The national headquarters is composed of several functional directorates reporting to the commander:

- Deputy Commander:
  - Director Health Services Operations
  - Director Health Services Reserves
  - Director Health Services Personnel
  - Comptroller
  - A number of national elements report directly to the deputy commander and not to either of the regional headquarters including:
    - Canadian Forces Health Services Training Centre
    - Canadian Forces Environmental Medicine Establishment
    - Canadian Forces Health Services Centre Ottawa
    - Central Medical Equipment Depot
    - 1 Canadian Field Hospital including Detachment Ottawa (formerly known as the Canadian Forces Health Services Primary Reserve List)
    - 1 Dental Unit
Or to the surgeon general:
- Deputy Surgeon General
  - Director Medical Policy
  - Director Force Health Protection
  - Director Mental Health
  - Each environmental command chief has a senior medical advisor: Royal Canadian Navy Surgeon, Canadian Army Surgeon, and Royal Canadian Air Force Surgeon. There is also a Canadian Special Forces Command Surgeon.
- Deputy Director General Health Services
  - Deputy Chief of Staff/Headquarters Commanding Officer
  - Director Corporate Services
  - Director Health Services Strategy
  - Director Health Services Capability Development
- Chief Dental Officer/Director Dental Services
- Director Quality and Performance
- Director Clinical Strategy and Innovation
Health Services Secretariat includes public affairs, legal advisor, policy and records, and privacy that advise both the commander and surgeon-general.

==Training==
Canadian Forces Health Services Training Centre (CFHSTC)
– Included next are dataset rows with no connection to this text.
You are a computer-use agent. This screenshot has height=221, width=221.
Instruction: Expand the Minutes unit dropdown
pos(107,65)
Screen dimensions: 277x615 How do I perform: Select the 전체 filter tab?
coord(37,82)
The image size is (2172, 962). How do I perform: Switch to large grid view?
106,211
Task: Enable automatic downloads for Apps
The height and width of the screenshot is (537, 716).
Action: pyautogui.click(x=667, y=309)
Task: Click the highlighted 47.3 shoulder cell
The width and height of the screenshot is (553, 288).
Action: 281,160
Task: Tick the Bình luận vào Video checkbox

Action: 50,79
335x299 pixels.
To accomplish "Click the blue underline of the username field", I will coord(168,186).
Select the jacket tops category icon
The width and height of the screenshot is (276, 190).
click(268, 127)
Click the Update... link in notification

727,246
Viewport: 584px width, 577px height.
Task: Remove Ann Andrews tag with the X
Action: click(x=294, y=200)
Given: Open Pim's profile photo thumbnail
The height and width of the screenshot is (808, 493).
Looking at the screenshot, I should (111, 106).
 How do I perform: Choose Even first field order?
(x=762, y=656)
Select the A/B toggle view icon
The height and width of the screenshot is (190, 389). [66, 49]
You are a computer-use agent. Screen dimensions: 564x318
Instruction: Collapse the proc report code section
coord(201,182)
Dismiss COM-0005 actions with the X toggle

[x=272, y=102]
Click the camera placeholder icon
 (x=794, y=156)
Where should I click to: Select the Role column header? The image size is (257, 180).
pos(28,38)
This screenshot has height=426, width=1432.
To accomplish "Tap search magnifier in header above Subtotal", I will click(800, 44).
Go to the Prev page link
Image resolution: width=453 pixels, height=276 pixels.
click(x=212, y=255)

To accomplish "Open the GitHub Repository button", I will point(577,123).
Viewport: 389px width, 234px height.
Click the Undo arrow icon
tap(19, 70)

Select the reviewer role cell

Home station at CFB Borden, Ontario

===School of Operational Medicine (SOM)===
The School of Operational Medicine (SOM) in Toronto, Ontario forms a part of the Canadian Forces Environmental Medicine Establishment. In turn the Canadian Forces Environmental Medicine Establishment is the military component of the Defence Research and Development Canada. The School of Operational Medicine (SOM) conducts all Flight Surgeon training. In addition, it offers courses at various levels in Diving Medicine, to Physicians, Medical technicians and Physician Assistants.

===Canadian Forces School of Survival and Aeromedical Training===
The Canadian Forces School of Survival and Aeromedical Training (CFSSAT) in Winnipeg, Manitoba, provides initial and continuation training for all CF aircrew. The training covers diverse topics including life support equipment and human factors, search and evasion as well as disorientation and night vision.